A primeira vez que Mel Lisboa apareceu num palco vestida de Rita Lee foi em 2014, no espetáculo Rita Lee Mora ao Lado, inspirado no livro de Henrique Bartsch. A cantora assistiu e adorou. Já aposentada dos shows, chegou a dizer que tinha passado “sua Rita Lee dos palcos” para Mel Lisboa, que a interpretava na peça. Pois a atriz voltou a encarnar a rainha do rock, a partir do ano passado, em Rita Lee – Uma Autobiografia Musical, que terá duas apresentações no Intermares Hall, em Cabedelo, sexta e sábado, 5 e 6 de setembro, às 20h. Os ingressos custam de R$ 25 a R$ 180, antecipados na plataforma Olha o Ingresso.
O novo musical é baseado, desta vez, em Rita Lee – Uma Autobiografia, que a cantora lançou em 2016, e tem direção de Márcio Macena e Débora Dubois (que também dirigiram Rita Lee Mora ao Lado). O roteiro e a pesquisa são de Guilherme Samora e a direção musical é de Marco França e Márcio Guimarães, e coroa a trajetória de Mel Lisboa nessa recriação que já a acompanha há mais de 10 anos.
Esse encontro artístico com Rita começou a nascer em 2011, quando Macena viu a atriz no espetáculo Cine Camaleão e viu ali a atriz ideal para seu futuro projeto. “Ele me chamou para um almoço e me deu esse livro, o Rita Lee Mora ao Lado”, lembra Mel, em conversa com A União. “E falou que queria montar um espetáculo a partir desse livro, um musical, e gostaria que eu fizesse a Rita. Eu, na época, achei que era uma loucura da cabeça dele”.
Ela nem acreditou muito que aquilo fosse acontecer. “Até o final, assim, eu morria de medo. Mas, quando realmente ele falou “é isso aí, vai ter, vão começar os ensaios dia tal...”, aí eu vi que eu tinha relativamente pouco tempo para construir uma personagem tão complexa, tão difícil, com tantas questões que eu também teria que resolver, mesmo, vocais e tal”, conta ela.

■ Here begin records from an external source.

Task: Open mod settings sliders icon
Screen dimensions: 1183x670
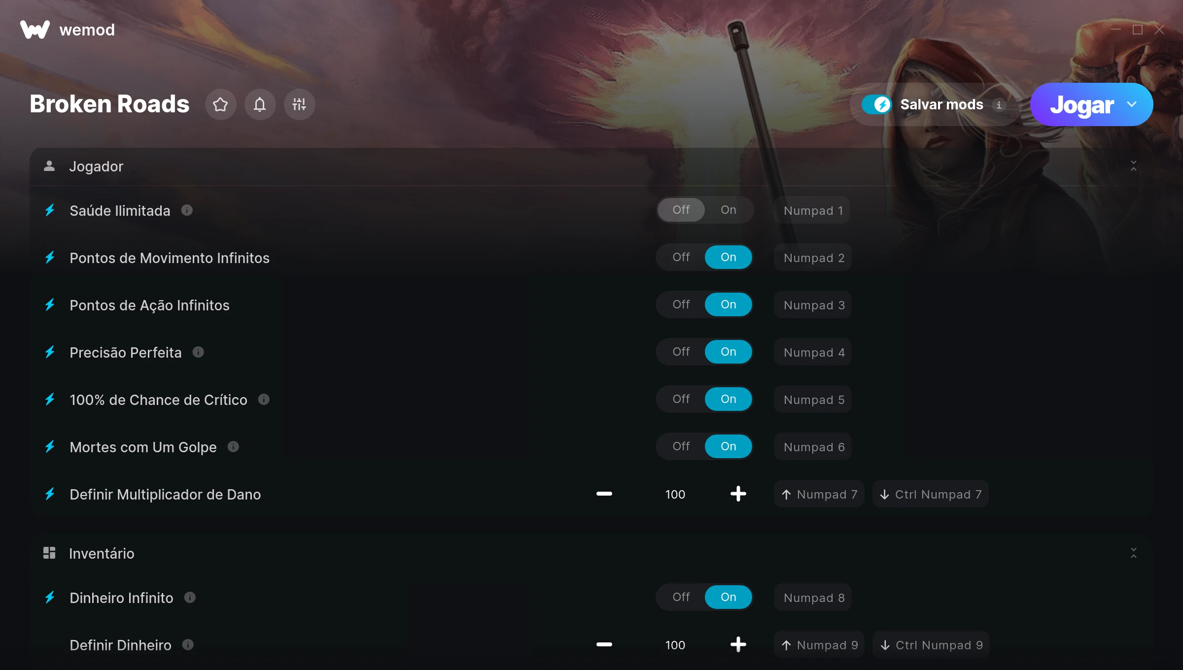Action: click(299, 104)
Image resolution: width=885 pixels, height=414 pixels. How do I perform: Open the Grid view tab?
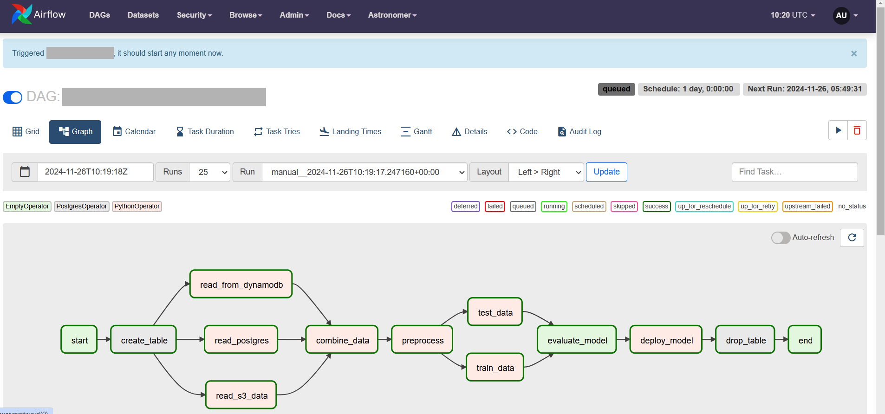(26, 132)
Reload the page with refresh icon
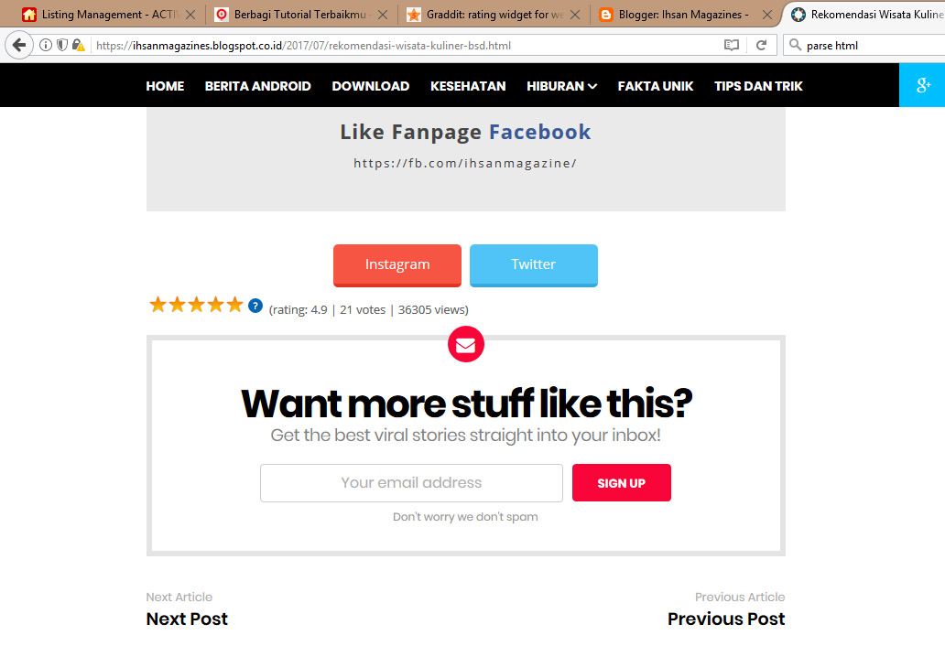Viewport: 945px width, 646px height. [761, 45]
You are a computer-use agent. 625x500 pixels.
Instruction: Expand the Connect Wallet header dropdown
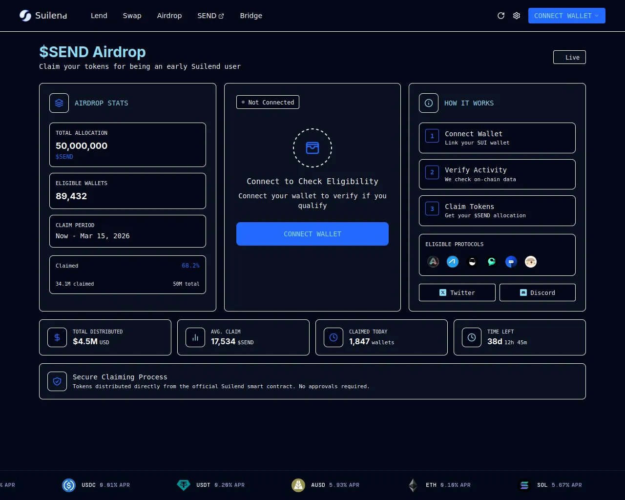[x=566, y=16]
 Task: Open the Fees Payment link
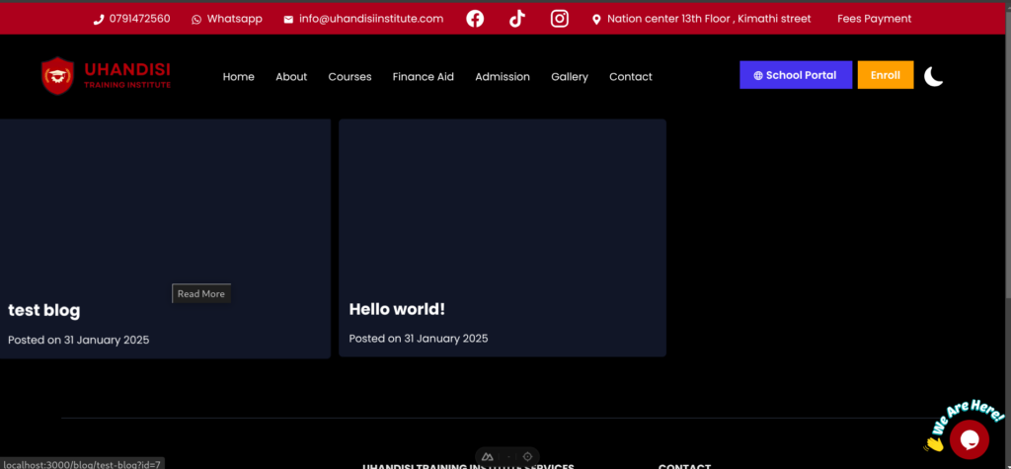(x=874, y=19)
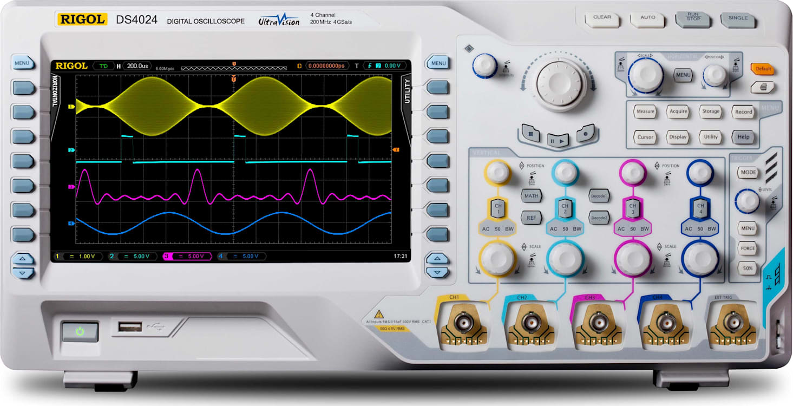The height and width of the screenshot is (406, 793).
Task: Activate the Decode2 key
Action: pyautogui.click(x=598, y=218)
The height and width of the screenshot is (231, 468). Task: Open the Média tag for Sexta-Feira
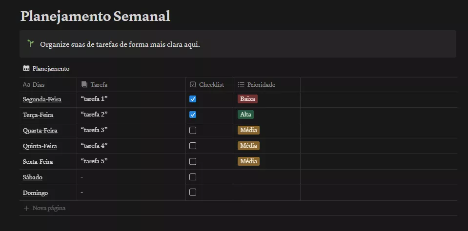pos(248,161)
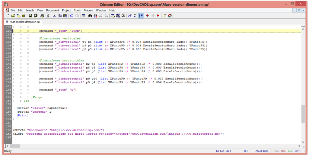Image resolution: width=309 pixels, height=156 pixels.
Task: Click the vertical scrollbar thumb
Action: coord(303,114)
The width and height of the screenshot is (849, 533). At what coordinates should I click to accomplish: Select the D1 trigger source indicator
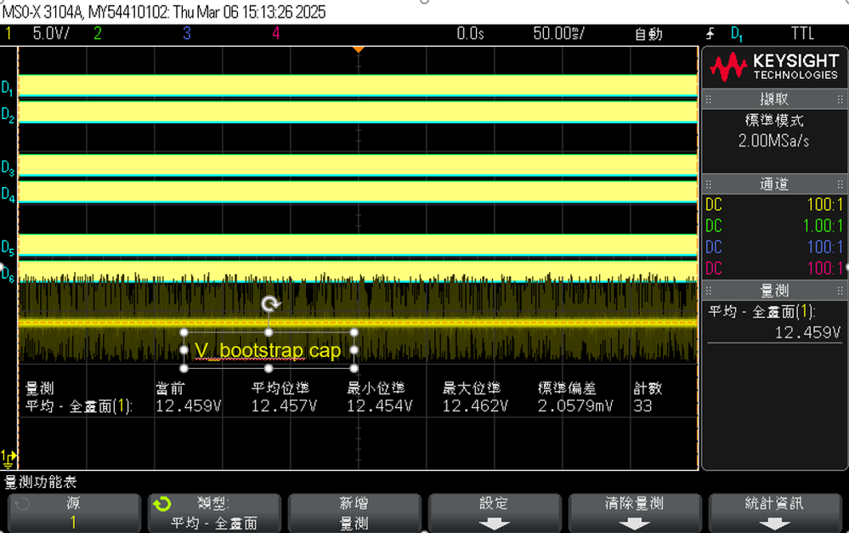click(x=734, y=34)
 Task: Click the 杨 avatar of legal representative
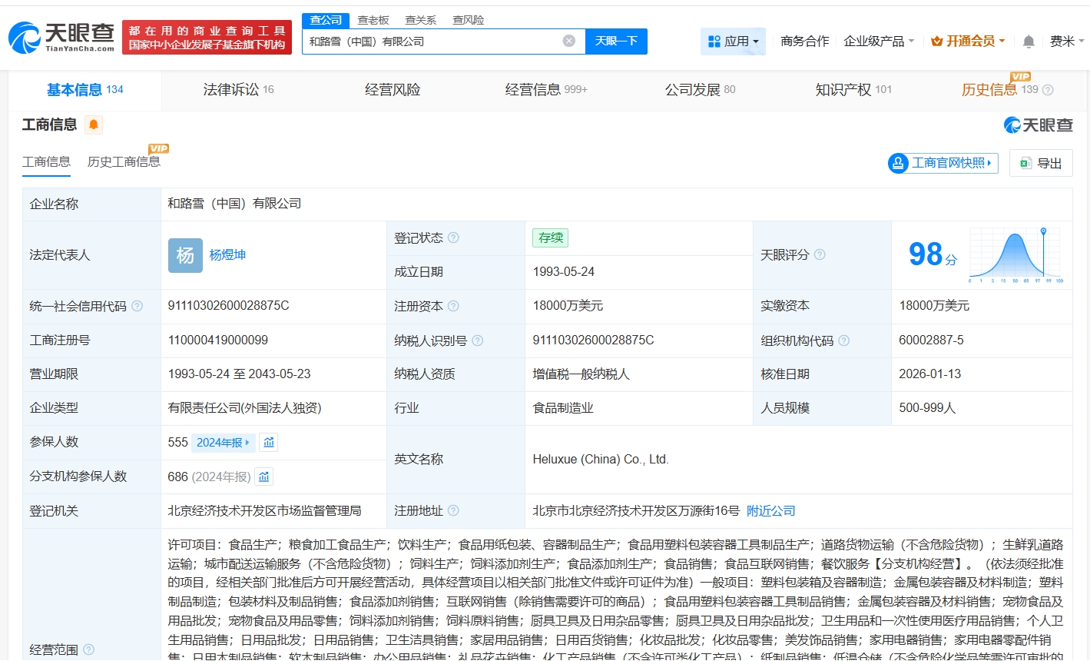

A partir daí, Mel Lisboa ficou obcecada por Rita Lee. “Eu não pensava em outra coisa, não fazia outra coisa, não escutava outra coisa, não via outra coisa, porque eu vi que não haveria outra maneira de construir essa personagem, senão dando um mergulho muito profundo e me dedicando 100% a ela”, explica.
Em casa, desde a infância, Mel Lisboa já ouvia Rita Lee. “Porque minha mãe já escutava”, diz. “Então, eu sempre me relacionei muito com a cantora, com a obra. Claro, em 30 anos, sim, eu a via na TV. Tinha coisas assim, tipo ela lá no Saia Justa, era maravilhosa... Uma personalidade muito ímpar, não tem nada parecido com a Rita e tal”.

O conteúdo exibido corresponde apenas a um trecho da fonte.